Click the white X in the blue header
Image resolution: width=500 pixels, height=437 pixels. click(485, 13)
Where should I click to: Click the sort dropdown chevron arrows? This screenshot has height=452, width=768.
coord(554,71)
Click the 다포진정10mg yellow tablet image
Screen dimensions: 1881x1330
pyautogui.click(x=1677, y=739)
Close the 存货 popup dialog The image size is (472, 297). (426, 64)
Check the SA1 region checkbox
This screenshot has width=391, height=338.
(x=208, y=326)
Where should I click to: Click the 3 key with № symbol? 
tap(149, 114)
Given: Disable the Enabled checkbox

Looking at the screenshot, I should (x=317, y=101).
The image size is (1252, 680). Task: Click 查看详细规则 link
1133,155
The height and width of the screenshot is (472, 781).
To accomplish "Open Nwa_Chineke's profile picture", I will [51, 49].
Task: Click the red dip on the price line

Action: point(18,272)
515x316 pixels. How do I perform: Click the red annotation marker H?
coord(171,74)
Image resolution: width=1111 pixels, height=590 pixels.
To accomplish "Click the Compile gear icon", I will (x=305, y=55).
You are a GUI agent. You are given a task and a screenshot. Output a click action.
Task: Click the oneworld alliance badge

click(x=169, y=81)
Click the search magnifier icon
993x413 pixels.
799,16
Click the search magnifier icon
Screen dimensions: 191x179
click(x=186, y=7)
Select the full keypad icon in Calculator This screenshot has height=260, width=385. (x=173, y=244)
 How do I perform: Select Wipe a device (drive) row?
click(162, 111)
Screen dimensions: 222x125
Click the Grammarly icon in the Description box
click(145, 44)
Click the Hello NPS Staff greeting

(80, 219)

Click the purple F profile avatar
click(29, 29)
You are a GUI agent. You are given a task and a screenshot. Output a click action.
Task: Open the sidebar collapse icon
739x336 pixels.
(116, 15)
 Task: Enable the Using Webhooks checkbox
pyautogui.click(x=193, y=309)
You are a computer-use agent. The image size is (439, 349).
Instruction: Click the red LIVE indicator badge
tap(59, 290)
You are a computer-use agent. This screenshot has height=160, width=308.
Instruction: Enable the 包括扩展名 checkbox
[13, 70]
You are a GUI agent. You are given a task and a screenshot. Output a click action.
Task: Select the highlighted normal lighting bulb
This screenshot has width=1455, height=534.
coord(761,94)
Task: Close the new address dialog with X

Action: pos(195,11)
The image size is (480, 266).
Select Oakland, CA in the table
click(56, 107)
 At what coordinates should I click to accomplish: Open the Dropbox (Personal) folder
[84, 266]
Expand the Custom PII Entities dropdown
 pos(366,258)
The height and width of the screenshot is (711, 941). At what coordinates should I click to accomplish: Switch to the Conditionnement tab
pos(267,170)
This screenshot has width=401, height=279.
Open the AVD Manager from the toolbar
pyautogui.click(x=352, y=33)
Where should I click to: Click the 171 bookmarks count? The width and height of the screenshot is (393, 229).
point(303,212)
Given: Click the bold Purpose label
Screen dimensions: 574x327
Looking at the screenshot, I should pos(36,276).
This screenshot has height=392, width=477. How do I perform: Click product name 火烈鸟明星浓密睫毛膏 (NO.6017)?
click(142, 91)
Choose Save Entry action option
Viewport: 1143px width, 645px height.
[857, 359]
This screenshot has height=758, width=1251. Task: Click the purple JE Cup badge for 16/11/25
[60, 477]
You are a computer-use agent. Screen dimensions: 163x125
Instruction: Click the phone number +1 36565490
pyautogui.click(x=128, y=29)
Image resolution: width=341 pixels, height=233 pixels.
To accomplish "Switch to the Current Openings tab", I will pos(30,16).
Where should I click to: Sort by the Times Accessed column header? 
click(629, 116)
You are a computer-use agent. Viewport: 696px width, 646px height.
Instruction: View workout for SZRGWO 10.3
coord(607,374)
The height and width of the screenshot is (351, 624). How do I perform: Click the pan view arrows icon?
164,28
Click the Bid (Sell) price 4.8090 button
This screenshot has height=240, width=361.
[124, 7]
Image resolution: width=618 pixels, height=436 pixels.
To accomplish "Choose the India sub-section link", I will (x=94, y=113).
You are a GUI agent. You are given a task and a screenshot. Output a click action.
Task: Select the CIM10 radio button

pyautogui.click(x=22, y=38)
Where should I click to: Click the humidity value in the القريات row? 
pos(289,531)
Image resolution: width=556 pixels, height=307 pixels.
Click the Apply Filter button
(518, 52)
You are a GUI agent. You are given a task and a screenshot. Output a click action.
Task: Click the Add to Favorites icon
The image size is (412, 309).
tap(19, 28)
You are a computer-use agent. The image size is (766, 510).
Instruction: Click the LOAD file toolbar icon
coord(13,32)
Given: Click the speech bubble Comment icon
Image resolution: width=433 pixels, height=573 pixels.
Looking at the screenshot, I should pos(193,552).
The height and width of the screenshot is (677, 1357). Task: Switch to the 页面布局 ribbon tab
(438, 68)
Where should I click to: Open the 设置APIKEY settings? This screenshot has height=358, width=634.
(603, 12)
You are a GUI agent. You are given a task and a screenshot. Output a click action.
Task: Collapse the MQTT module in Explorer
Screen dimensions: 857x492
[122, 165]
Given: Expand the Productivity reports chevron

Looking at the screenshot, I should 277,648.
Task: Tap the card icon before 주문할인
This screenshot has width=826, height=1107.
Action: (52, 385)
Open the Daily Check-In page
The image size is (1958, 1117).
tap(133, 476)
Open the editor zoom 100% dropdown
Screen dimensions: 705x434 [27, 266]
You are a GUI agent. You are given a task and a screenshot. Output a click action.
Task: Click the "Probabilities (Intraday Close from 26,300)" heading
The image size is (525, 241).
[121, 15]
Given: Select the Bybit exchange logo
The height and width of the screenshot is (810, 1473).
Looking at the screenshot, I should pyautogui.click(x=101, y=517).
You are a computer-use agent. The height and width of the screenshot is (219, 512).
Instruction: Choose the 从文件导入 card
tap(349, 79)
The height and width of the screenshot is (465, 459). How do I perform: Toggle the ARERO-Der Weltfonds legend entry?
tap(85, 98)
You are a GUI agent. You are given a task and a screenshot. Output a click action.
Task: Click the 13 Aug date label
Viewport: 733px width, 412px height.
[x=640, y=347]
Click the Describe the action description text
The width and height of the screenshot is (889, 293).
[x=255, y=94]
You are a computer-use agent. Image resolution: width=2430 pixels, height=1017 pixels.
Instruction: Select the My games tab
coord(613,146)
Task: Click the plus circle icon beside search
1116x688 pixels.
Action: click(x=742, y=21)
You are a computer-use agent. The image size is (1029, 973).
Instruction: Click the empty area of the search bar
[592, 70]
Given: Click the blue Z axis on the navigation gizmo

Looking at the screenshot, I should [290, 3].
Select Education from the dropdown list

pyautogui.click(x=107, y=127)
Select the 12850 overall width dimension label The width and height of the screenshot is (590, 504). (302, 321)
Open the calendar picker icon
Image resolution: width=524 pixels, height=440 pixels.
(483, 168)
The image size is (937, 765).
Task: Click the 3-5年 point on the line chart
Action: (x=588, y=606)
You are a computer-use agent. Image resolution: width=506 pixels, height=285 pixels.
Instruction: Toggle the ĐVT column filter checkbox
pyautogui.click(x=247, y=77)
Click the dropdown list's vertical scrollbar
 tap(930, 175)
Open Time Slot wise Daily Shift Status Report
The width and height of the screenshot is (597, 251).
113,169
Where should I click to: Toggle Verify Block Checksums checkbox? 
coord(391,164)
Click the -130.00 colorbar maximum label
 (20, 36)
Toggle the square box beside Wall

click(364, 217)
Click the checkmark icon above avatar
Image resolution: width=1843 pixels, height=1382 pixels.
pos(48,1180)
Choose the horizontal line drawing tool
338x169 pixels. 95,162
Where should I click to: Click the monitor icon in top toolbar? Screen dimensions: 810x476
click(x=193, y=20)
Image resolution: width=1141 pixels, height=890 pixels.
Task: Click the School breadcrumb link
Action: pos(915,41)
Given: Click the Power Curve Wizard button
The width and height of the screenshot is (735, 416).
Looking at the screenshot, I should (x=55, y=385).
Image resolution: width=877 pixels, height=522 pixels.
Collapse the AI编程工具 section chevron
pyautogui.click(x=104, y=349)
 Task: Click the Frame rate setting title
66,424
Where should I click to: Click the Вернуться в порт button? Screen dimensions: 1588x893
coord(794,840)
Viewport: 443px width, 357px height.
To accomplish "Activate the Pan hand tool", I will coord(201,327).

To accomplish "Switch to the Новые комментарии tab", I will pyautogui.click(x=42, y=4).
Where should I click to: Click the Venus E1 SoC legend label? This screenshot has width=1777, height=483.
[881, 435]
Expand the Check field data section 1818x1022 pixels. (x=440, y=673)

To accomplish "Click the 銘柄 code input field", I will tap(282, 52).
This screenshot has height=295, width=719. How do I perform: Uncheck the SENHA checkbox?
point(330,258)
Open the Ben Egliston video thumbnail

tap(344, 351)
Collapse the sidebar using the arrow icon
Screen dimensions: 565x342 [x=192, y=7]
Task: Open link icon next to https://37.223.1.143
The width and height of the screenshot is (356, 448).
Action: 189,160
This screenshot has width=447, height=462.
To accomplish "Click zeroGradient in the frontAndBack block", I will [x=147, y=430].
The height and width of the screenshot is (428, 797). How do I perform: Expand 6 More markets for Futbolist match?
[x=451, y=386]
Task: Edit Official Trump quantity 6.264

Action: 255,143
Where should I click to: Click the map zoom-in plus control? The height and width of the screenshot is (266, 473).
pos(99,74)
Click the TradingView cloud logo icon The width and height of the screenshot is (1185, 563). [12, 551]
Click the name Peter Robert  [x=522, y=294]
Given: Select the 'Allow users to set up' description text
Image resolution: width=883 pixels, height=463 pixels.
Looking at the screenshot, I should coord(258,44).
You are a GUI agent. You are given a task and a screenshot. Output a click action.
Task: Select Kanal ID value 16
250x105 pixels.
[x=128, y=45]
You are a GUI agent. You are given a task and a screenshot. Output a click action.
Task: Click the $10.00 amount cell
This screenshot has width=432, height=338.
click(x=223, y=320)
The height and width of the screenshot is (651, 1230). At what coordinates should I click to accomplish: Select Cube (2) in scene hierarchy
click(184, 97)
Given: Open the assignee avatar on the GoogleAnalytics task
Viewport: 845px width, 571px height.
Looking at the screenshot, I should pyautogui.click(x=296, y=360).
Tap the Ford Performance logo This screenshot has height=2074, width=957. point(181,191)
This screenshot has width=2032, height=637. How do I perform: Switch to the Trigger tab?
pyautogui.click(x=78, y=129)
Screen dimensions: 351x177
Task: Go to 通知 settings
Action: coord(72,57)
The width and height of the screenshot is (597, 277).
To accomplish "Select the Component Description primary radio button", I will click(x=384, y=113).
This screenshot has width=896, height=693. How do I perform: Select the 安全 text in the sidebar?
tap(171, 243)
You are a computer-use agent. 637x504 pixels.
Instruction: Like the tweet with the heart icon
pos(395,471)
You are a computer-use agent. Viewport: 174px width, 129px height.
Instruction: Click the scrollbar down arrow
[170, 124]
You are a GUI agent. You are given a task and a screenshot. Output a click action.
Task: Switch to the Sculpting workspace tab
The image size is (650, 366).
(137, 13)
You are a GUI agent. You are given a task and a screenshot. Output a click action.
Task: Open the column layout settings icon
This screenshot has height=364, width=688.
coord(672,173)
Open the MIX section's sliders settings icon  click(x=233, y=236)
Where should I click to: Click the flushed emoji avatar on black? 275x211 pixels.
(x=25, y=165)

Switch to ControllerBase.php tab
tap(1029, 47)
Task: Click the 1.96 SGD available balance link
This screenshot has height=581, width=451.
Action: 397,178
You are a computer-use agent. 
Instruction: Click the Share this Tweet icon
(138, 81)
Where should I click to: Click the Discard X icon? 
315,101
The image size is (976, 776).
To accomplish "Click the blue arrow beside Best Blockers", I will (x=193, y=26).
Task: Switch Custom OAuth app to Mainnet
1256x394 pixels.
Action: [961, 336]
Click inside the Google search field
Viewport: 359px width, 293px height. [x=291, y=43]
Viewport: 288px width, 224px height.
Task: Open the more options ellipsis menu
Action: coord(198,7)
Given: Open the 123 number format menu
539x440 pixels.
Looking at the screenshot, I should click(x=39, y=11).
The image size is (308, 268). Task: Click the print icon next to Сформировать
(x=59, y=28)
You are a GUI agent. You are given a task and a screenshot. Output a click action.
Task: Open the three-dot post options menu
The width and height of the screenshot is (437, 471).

=======

— Given instruction —
Rewrite the lines of the items above, from the line with "This screenshot has height=295, width=719." to the line with "[x=451, y=386]", including both, as a numbered list with blank lines dropped.

— Solution to the exercise —
1. This screenshot has height=295, width=719. How do I perform: Uncheck the SENHA checkbox?
2. point(330,258)
3. Open the Ben Egliston video thumbnail
4. tap(344, 351)
5. Collapse the sidebar using the arrow icon
6. Screen dimensions: 565x342 [x=192, y=7]
7. Task: Open link icon next to https://37.223.1.143
8. The width and height of the screenshot is (356, 448).
9. Action: 189,160
10. This screenshot has width=447, height=462.
11. To accomplish "Click zeroGradient in the frontAndBack block", I will [x=147, y=430].
12. The height and width of the screenshot is (428, 797). How do I perform: Expand 6 More markets for Futbolist match?
13. [x=451, y=386]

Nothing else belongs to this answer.